HISTORY AND TRADITION

The tradition of the continuous theatre life in the city of Rijeka is more than two centuries long. The first theatre building was completed in 1765, however, as it also served other purposes, the construction of a new theatre was initialized at the end of the 18th century. The new theatre was finished and opened for the public by a distinguished citizen and merchant Andrija Ljudevit Adamić in 1805. As a remarkable architectural masterpiece with a classical front view, a big auditorium and three box circles, the Adamich Theatre was the centre of the theatre life in Rijeka  (Fiume) for the next eighty years. It provided mainly guest performances from Italy, but sometimes also German opera and theatre companies. However, as in the eighties of the 19th century a few European theatres had been destroyed by fire, safety measures had to be implemented in all the towns of the Austro-Hungarian Empire. Since the Adamich Theatre did not meet the necessary requirements for a safe functioning, the Rijeka Municipality representative body brought the decision to have the existing theatre building pulled down and a completely new, modern and contemporary one constructed, meeting all the Central European standards. In 1883, when the municipality authorities, headed by the famous mayor Giovanni Ciotta, grandson of the even more renowned Ljudevit Adamić, decided to have a new imposing theatre building constructed, they must have been aware that this action was going to have effect upon the centuries to come. The spacious Ürmeny square was chosen as the venue, while the project was ordered in Vienna, in the architectural studio that specialized in theatres, from the architects Herman Gottlieb Helmer and Ferdinand Fellner. All the main Croatian theatres were built in the second half of the 19th century, the one in Rijeka being the second, after the Osijek one (1865) and before those in Split (1893) and Zagreb (1895).

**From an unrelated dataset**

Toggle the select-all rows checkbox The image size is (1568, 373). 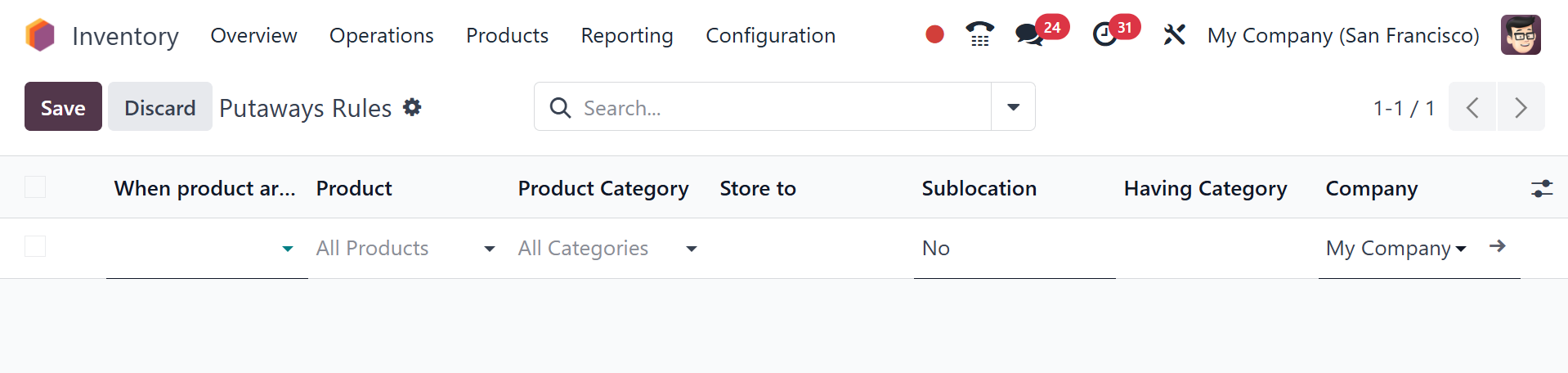click(35, 187)
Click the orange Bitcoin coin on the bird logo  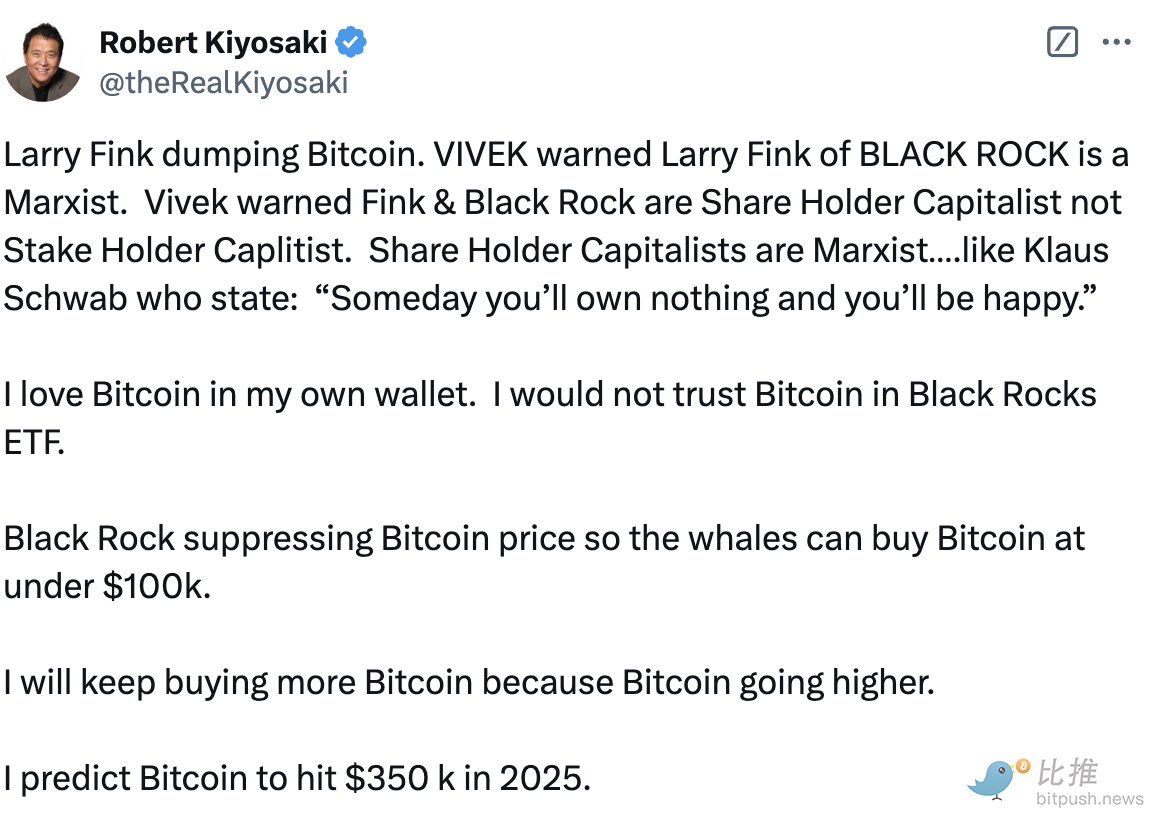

After long lasting preparations and two years of construction and impatient expectations, it was on the third of October in 1885 that the new Municipality Theatre (Teatro Comunale) was finally opened. Two great operas had been carefully prepared for that festive occasion, namely, Verdi’s Aida and Ponchielli’s La Gioconda. The first visitors and numerous guests could take pleasure in walking around the imposing theatre building, a masterpiece of architecture of that time, presenting itself in all of its beauty, with impressive statues and ornaments made by the famous Venetian sculptor August Benvenuti and the ceiling painted by the painter Franz Matsch, together with his even more famous brothers Gustav and Ernest Klimt. The two operas were conducted by Gaetano Cimini, while the stars of the evening were popular and much favoured singers, Medea Borelli, Clotilde Sartori and Mary Guttemberg. Everyone could also witness real technological wonders of their time, namely, the first electrical bulb and the first telephone in the town.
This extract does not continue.